Softmax from First Principles

Language barriers between humans and autonomous systems

If our goal is to help humans and autnomous systems communicate, we need to speak in a common language. Just as humans have verbal and written languages to communicate ideas, so have we developed mathematical languages to communicate information. Probability is one of those languages and, thankfully for us, autonomous systems are pretty good at describing probabilities, even if humans aren't. This document shows one technique for translating a human language (English) into a language known by autonomous systems (probability).

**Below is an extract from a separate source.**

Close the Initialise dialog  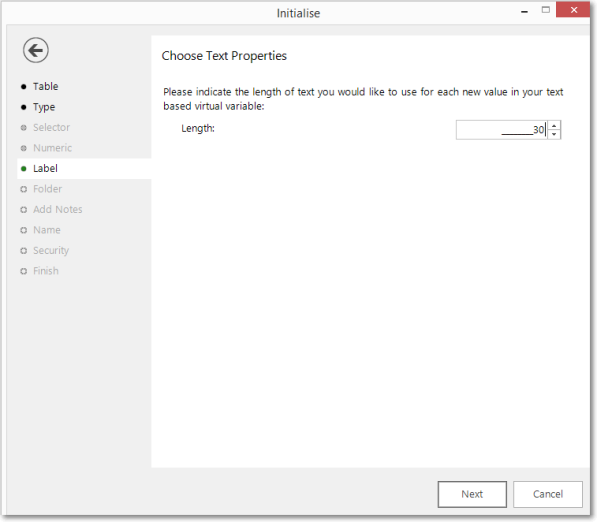[x=573, y=10]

Our translator is something called the SoftMax classifier, which is one type of probability distribution that takes discrete labels and translates them to probabilities. We'll show you the details on how to create a softmax model, but let's get to the punchline first: we can decompose elements of human language to represent a partitioning of arbitrary state spaces.

Say, for instance, we'd like to specify the location of an object in two dimensional cartesian coordinates. Our state space is all combinations of x and y, and we'd like to translate human language into some probability that our target is at a given combination of x and y. One common tactic humans use to communicate position is range (near, far, next to, etc.) and bearing (North, South, SouthEast, etc.). This already completely partitions our xy space: if something is north, it's not south; if it's east, it's not west; and so on.

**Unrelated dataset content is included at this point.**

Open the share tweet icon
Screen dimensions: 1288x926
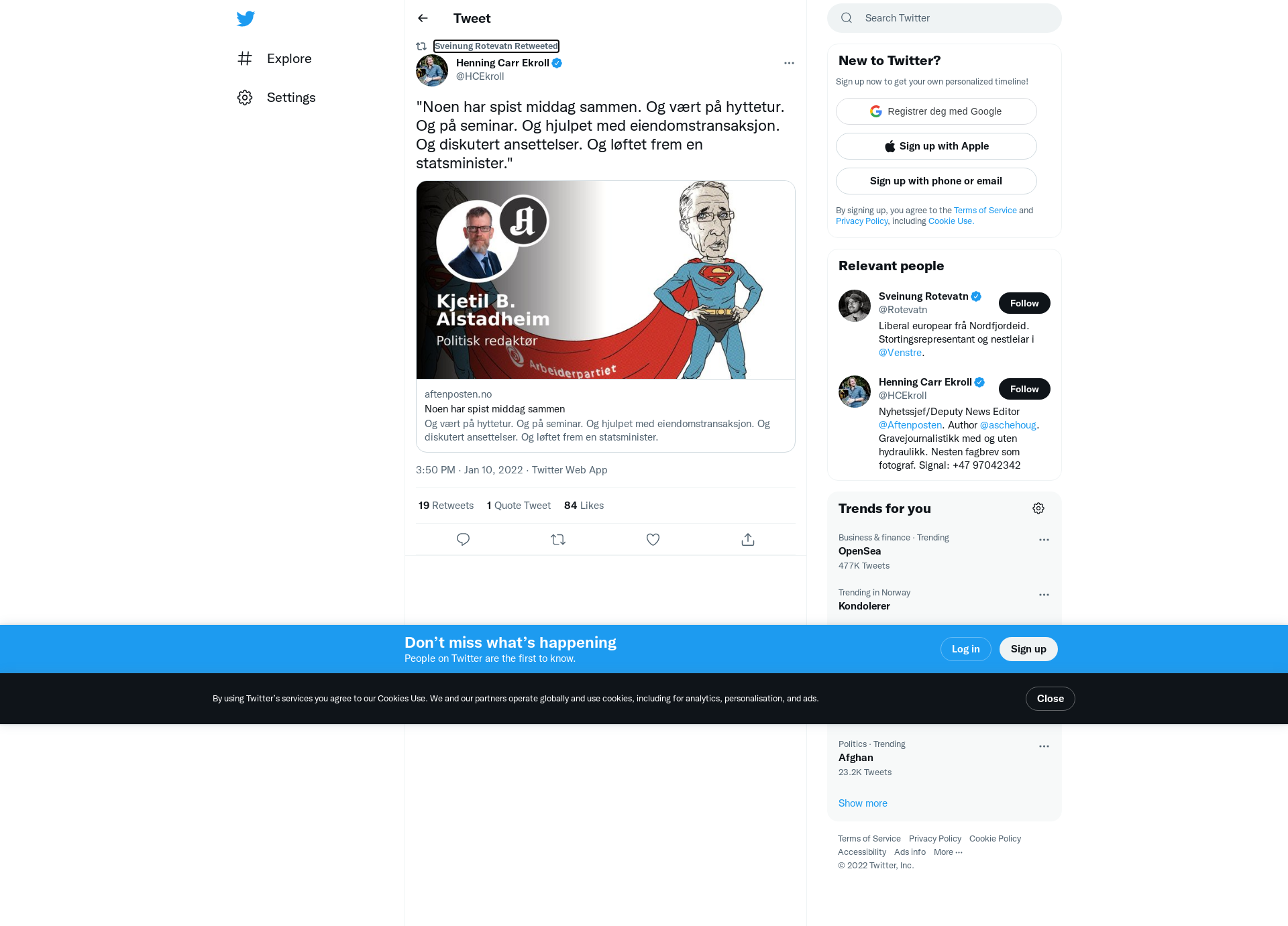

A softmax model that translates range and bearing into probability in a state space is shown below:

Assuming that next to doesn't require a range, we see seventeen different word combinations we can use to describe something's position: two ranges (nearby and far) for each cardinal and intercardinal direction (eight total), and then one extra label for next to. This completely partitions our entire state space $\mathbb{R}^2$.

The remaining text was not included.